__EXERCISE DESCRIPTION__
Identify every line in the records that contains the string "icon", and copy each of those lines. Case counts.

# # # # # # #

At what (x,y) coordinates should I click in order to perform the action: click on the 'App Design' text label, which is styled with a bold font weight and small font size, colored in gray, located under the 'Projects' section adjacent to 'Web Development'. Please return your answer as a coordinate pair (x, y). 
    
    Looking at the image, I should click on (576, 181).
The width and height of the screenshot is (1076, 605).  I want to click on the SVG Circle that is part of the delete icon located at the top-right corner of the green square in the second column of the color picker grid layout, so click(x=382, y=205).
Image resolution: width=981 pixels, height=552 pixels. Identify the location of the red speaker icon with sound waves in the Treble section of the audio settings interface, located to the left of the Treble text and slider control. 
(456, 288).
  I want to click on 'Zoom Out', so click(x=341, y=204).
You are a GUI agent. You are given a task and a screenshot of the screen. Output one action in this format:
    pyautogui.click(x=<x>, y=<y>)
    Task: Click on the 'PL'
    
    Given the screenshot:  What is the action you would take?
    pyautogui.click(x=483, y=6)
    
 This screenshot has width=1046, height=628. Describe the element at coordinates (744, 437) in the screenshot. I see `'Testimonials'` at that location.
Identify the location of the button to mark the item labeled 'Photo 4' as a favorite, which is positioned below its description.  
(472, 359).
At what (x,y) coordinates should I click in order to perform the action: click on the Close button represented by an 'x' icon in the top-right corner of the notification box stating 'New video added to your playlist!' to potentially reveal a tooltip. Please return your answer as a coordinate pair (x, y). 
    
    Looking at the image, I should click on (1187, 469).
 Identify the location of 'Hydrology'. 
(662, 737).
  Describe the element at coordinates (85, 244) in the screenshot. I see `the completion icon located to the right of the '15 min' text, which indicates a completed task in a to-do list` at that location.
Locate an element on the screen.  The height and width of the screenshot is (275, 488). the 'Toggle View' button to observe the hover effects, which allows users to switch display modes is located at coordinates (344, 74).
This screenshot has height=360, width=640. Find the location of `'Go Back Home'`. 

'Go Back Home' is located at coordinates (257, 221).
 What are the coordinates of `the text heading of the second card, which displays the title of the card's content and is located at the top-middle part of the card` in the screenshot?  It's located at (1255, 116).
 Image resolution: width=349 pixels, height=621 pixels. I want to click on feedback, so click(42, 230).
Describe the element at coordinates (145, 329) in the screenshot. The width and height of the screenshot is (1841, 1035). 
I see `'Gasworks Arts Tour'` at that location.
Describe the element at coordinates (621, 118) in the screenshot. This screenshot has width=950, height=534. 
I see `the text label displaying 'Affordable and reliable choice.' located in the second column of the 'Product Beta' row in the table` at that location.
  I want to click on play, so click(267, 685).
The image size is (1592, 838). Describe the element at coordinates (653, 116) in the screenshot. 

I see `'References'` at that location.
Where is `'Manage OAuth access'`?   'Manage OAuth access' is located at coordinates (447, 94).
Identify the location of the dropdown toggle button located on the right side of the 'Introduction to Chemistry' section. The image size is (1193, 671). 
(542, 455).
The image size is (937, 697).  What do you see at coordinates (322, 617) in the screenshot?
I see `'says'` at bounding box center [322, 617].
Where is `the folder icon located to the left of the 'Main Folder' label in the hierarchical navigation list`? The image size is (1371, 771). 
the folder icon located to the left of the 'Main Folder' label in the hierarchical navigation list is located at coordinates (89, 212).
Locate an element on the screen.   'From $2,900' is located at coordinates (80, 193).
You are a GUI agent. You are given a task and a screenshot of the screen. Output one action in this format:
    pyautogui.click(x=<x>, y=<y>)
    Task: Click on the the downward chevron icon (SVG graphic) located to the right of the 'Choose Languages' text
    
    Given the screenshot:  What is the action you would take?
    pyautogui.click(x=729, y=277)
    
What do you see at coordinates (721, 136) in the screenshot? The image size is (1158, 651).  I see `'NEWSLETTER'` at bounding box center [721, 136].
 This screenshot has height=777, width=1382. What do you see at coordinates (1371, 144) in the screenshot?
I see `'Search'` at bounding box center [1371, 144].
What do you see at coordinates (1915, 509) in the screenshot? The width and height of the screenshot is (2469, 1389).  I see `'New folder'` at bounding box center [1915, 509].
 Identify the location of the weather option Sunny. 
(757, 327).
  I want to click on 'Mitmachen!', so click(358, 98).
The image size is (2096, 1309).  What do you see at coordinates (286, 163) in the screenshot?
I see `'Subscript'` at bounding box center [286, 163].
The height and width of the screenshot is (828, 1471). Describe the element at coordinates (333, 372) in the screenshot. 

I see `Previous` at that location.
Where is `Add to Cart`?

# # # # # # #

__REPLY TO THE EXERCISE__
The width and height of the screenshot is (1076, 605).  I want to click on the SVG Circle that is part of the delete icon located at the top-right corner of the green square in the second column of the color picker grid layout, so click(x=382, y=205).
Image resolution: width=981 pixels, height=552 pixels. Identify the location of the red speaker icon with sound waves in the Treble section of the audio settings interface, located to the left of the Treble text and slider control. 
At what (x,y) coordinates should I click in order to perform the action: click on the Close button represented by an 'x' icon in the top-right corner of the notification box stating 'New video added to your playlist!' to potentially reveal a tooltip. Please return your answer as a coordinate pair (x, y). 
  Describe the element at coordinates (85, 244) in the screenshot. I see `the completion icon located to the right of the '15 min' text, which indicates a completed task in a to-do list` at that location.
Where is `the folder icon located to the left of the 'Main Folder' label in the hierarchical navigation list`? The image size is (1371, 771). 
the folder icon located to the left of the 'Main Folder' label in the hierarchical navigation list is located at coordinates (89, 212).
    Task: Click on the the downward chevron icon (SVG graphic) located to the right of the 'Choose Languages' text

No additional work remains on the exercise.